* Written problem:
In the records, change "magnifier" to "magnifying glass" within the part that opens with the line containing "Task: Select the Elite row label" and closes with the line containing "Looking at the". Give back only those lines, with nothing else altered.

-------- Dataset

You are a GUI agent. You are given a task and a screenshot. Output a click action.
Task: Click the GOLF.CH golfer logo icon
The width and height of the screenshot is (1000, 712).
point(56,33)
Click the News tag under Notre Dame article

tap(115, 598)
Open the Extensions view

----------------
-------- Dataset

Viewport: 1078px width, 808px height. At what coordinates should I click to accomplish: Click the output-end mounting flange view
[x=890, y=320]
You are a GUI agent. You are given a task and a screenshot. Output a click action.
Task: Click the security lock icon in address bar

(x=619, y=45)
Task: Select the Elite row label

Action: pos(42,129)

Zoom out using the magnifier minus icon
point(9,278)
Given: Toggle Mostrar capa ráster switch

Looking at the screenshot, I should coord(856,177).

----------------
-------- Dataset

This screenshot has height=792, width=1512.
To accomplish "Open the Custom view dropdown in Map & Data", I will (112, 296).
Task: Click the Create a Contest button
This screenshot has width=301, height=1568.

----------------

* Task output:
Task: Select the Elite row label

Action: pos(42,129)

Zoom out using the magnifying glass minus icon
point(9,278)
Given: Toggle Mostrar capa ráster switch

Looking at the screenshot, I should coord(856,177).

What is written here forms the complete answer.